Não que me deixem de lado. Não. Fiz um bom trabalho; cresci em importância. E hoje estou presente nas variações desse mundinho humano: nas crenças, artes, literatura, política... Despertei até um certo ciúme em outras mais Altas apelações.
E de tanto conviver com tanta humanidade, acho que peguei seu jeito. Nos meus começos, meus diabólicos começos, tecia a desgraça, a mentira; me metia no meio das boas intenções para mostrar que havia o outro lado. E como me diverti com essas pequenas perversões...
Comigo boca não tinha voz, mas o timbre da culpa ou da indecência. Enroscava e me apertava nas grandes e nobres intenções com meu pensamento miúdo, como miúdas são as entranhas. Outras vezes, ficava metido na bruma da embriaguez do ego, e desconsertava o reto. Jogava areia nas ondas das grandes ações humanas, para que chegassem sempre morrendo na praia.
Visitei, tantas vezes, o peito carregado da nobreza, porque é nele que todo sonho cabe. E, claro, desacreditei a humanidade de seus sonhos. Tanto fiz e competente fui!
Mas isto é já lá passado. Passado humano, porque não me prendo nestes tempos medidos. Este meu passado de que padeço é, sim, o próprio fracasso. Desumanizei o mal...
Fiquei tão íntimo da indiferença humana, que não faço mais a menor diferença. Antes, esses homens viviam sem mim, este pobre diabo. Depois, séculos de glória tive e em rivalidade com o Emérito. Agora, vejo e experimento a decadência. A inutilidade.
Sabem o que dizem?; que “tenho muito o que aprender...”. Transformei-me numa biografia sem existência, sem vida. Fui à lona no pugilato dos valores humanos.

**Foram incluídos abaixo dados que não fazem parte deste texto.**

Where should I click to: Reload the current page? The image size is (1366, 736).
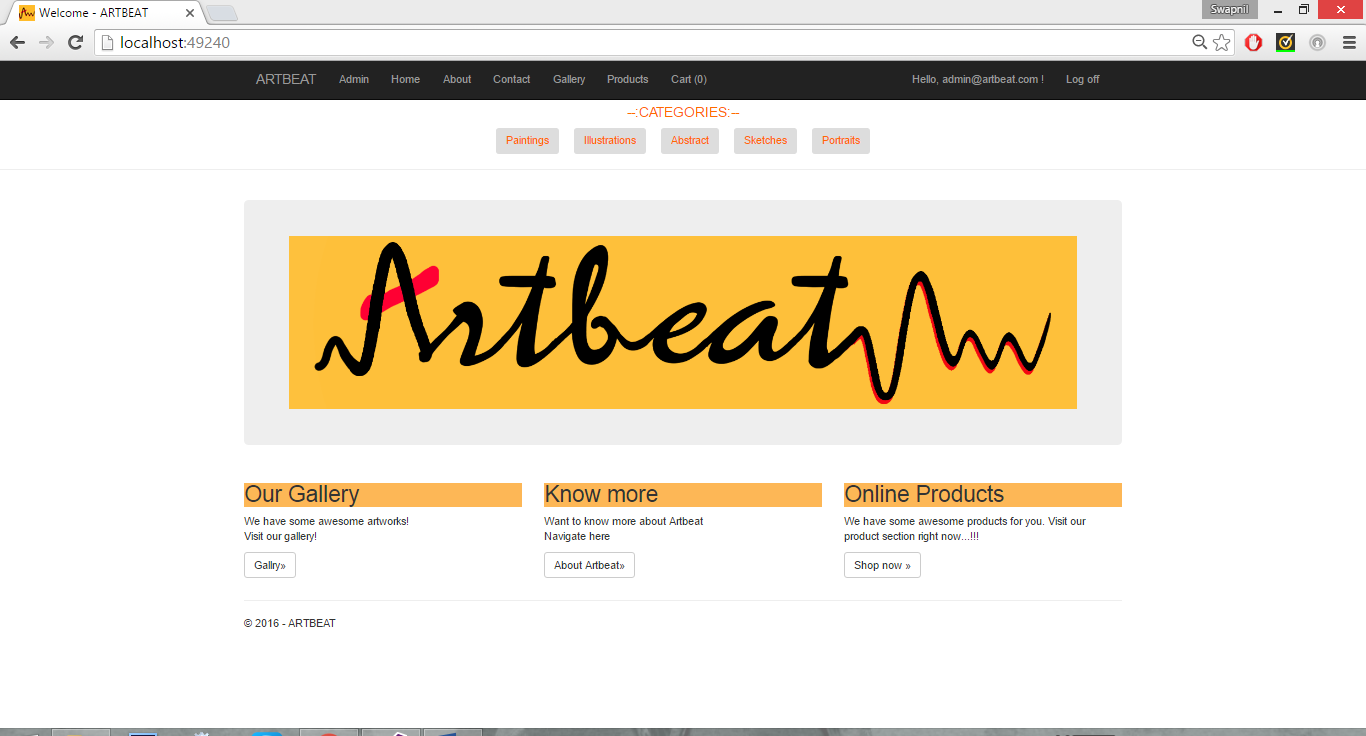(75, 42)
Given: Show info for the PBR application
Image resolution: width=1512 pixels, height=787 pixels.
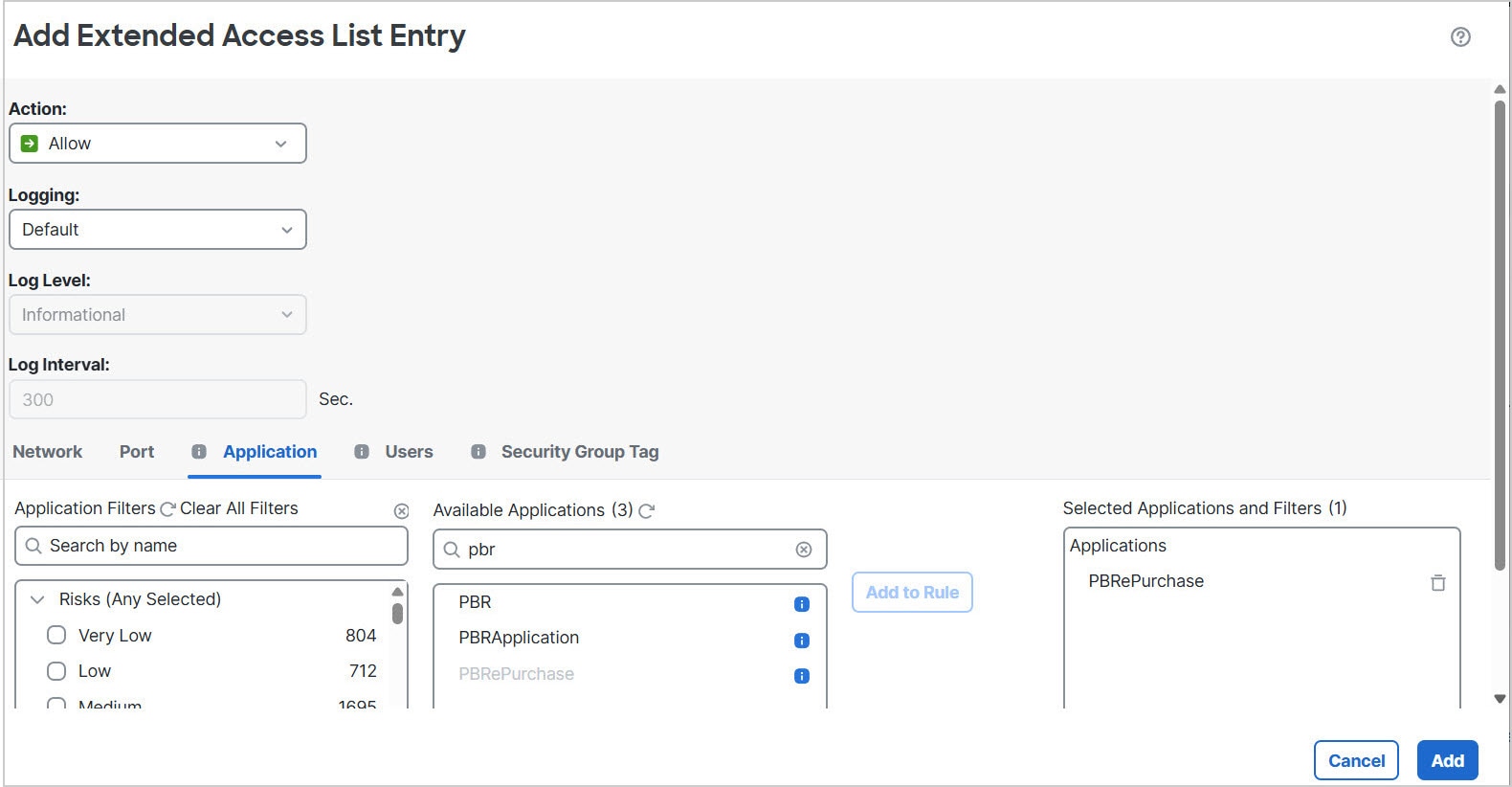Looking at the screenshot, I should [802, 604].
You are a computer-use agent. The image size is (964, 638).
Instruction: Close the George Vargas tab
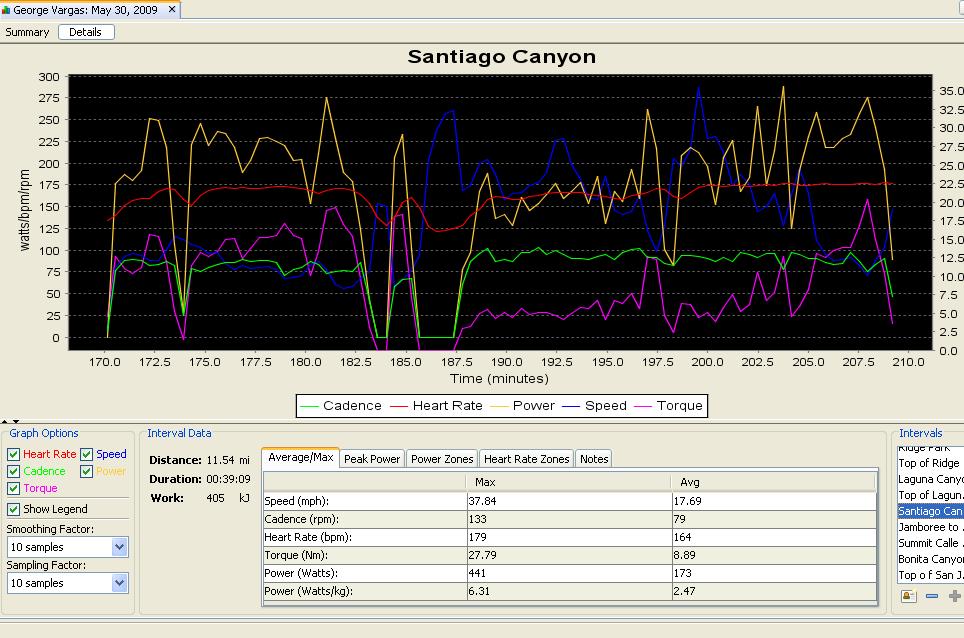[x=172, y=10]
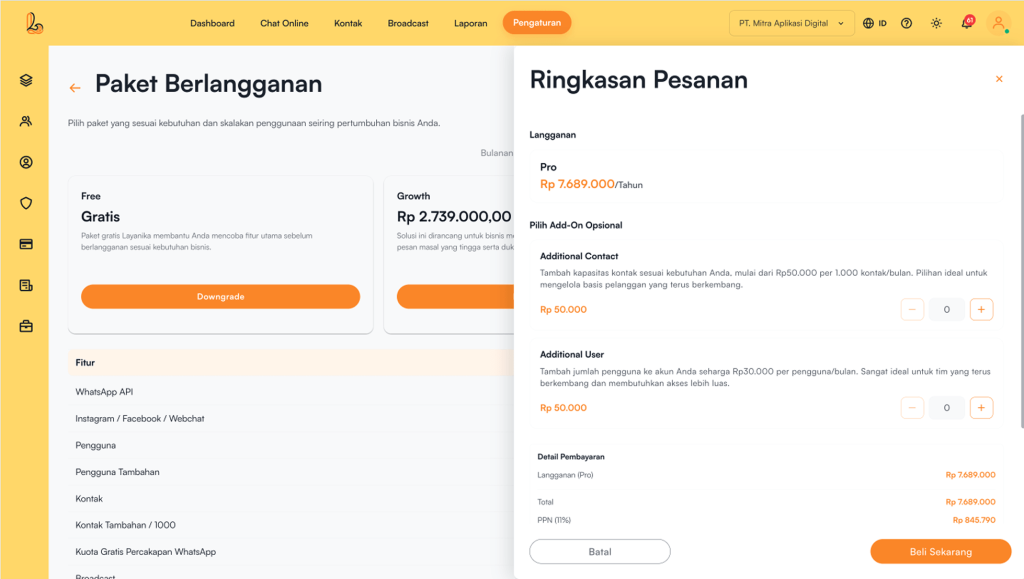
Task: Click the layers icon in sidebar
Action: pyautogui.click(x=26, y=80)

Tem mais, desconfio que humanizei. Até flato de anjo me sensibiliza... Então, antes que o nada se iguale a mim, deixo registrado em testamento que desembarco do mal, pois que já sou considerado de primeira geração. Ultrapassado.
E este pobre diabo que vos escreve, deixa à humanidade o futuro. Quanto a este, só Deus sabe!
“No final das contas, pode ser que não sirva mais para nada.
Eu fui construído sobre uma idéia errada,
segundo a qual as pessoas não são malvadas
o suficiente para se perderem sozinhas, com seus próprios meios.”
Paul Valéry (Meu Fausto)
Profª Mônica Sydow Hummel.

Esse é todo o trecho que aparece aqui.